Building Infrastructure and Interoperability

Ed tech developers also face challenges in accessing existing data.

One is system architecture, which describes how the system is organized and how different components (e.g., hardware, software, data) interact with one another.³¹ For some developers — particularly those who are integrating AI into existing products — their data may not be organized in a useful way. Developers may have to invest in new architecture systems to make use of the data.

If the system allows for easy access and usability, the data may still be limited or insufficient. For instance, some platforms collect the number of users, logins, or time on the platform, but not additional data about the users. This results in a lack of information on what works (or does not work) for different student groups (e.g., students with disabilities, students from low-income families, students of different races or ethnicities).

Even when the platform does not collect much demographic data, developers are finding interesting ways to analyze how students engage with the platforms. Khan Academy has used chat transcripts to track when students use “idk” (shorthand for “I don’t know” ) to indicate they did not understand concepts or are otherwise engaged with the tutoring platform.³² Similarly, Claude for Education has analyzed college student prompting to determine how students were using its GenAI tool Claude.³³ These types of data can be valuable to better understand if the tools are working as intended and what adjustments may be needed.

Balancing Accessibility and Privacy

Obtaining data outside of the ed tech platform can be difficult for a variety of reasons. Federal and state data privacy laws limit data that can be collected or shared. The Children’s Online Privacy Protection Act regulates how websites and online services can collect, use, and disclose information from children under the age of 13.³⁴ The Family Educational Rights and Privacy Act and the Protection of Pupil Rights Amendment also limit certain data collections and sharing of student information.³⁵ For instance, in interviews some organizations reported not having access to students’ free and reduced-price meal eligibility data due to privacy restrictions. States also may have more restrictive data privacy laws, including limiting the collection of some biometric data.³⁶

Even when the law does not prohibit collecting data, ed tech developers and educators should be aware of certain privacy risks. New technology (e.g., AI, virtual reality, and biometric sensors) can enable more measurements, but that should be balanced with considering what is age-appropriate or overly invasive.

For other ed tech developers, data availability depends on how the contracts or user agreements are specified. In some cases, contracts prohibit the data from being used beyond general product improvement. Other contracts or user agreements may allow the developers to share their data more widely as training datasets for large language models or to support other research efforts. For instance, Khan Academy’s Conversation-Based Math Tutoring Accuracy Dataset includes heavily anonymized tutoring transcripts that are based on independent learners.³⁷ Curriculum Associates, Florida’s Lastinger Center, and Khan Academy have provided selected researchers access to datasets that include K-12 students as part of the Advancing Innovative Math Solutions EduData “to better understand student and teacher motivation, engagement, and persistence in mathematics.”³⁸ However, this type of sharing is currently rare, as there are few incentives to share data given its value for product development.
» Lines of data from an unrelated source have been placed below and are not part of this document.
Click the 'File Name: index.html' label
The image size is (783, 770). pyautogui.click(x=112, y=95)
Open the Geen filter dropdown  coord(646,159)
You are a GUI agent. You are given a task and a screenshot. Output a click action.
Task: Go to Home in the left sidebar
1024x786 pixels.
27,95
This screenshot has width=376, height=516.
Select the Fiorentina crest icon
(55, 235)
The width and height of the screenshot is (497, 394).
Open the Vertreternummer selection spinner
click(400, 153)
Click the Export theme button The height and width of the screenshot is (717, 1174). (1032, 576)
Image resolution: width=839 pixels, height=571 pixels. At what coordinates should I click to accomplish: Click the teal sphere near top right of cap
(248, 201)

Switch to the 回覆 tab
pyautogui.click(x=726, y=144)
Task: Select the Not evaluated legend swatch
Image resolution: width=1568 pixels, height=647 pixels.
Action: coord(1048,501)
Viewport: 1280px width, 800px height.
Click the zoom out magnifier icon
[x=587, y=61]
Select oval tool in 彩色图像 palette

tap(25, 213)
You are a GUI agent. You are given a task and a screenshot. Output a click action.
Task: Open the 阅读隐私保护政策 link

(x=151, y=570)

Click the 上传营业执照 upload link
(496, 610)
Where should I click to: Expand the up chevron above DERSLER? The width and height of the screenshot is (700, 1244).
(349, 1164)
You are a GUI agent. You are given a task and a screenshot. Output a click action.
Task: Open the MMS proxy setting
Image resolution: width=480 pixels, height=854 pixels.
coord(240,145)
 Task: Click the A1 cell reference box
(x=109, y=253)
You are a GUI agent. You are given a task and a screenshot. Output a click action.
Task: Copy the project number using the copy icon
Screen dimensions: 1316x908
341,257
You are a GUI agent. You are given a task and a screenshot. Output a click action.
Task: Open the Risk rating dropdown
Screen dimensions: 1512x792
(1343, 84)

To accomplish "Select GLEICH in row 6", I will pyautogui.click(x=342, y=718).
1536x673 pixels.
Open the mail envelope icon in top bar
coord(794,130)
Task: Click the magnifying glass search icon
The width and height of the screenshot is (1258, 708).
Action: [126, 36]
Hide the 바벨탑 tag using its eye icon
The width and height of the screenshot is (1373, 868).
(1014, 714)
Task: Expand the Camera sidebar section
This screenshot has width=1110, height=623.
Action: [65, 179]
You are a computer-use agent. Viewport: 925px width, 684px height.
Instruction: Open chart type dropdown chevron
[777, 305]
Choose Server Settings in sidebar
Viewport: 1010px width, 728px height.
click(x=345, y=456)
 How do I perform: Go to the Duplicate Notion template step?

Blending Research Partnerships and Product Development

ASSISTments is a math practice tool aligned to specific math curricula that provides students with timely feedback and teachers with data-driven support.³⁹

To better understand the tool’s effectiveness, ASSISTments considers data on practice completion, teacher action, and student progress. The organization’s product development team focuses on three key questions:⁴⁰

Do teachers trust and use it? → Perception and usability studies before and after launch
Does it change behavior? → Analysis of feature adoption, teacher/student engagement, and stickiness
Does it improve learning? → Exploratory analyses and formal research studies

ASSISTments was developed at Worcester Polytechnic Institute (WPI) and continues to collaborate with WPI researchers to collect data that can inform the education field more broadly.⁴¹

Challenge 3: Weak Market Incentives for Providing and Choosing Quality

A key challenge in addressing barriers to AI measurement is the limited market demand for outcomes-oriented evidence. In interviews with ed tech vendors, some noted that districts are looking more at what tools their peers are using rather than focusing on high-quality evidence. Given the costs of expanding data collection and analysis, there is little incentive for ed tech providers to try to collect outcomes data.

“Longitudinal research is so expensive and high-risk, but it’s what really matters.”
—Angela Duckworth, University of Pennsylvania

Together, these barriers constrain the education sector’s ability to evaluate whether AI tools improve instruction, reduce bias, or foster deeper learning. While numerous philanthropic and nonprofit efforts aim to help create stronger demand for outcomes-based evidence in AI tools in the ed tech space, along with better access to relevant data, many decision-makers continue to rely on anecdotal evidence or sheer popularity to track “success.”

How to Address Challenges of Measuring AI in Education?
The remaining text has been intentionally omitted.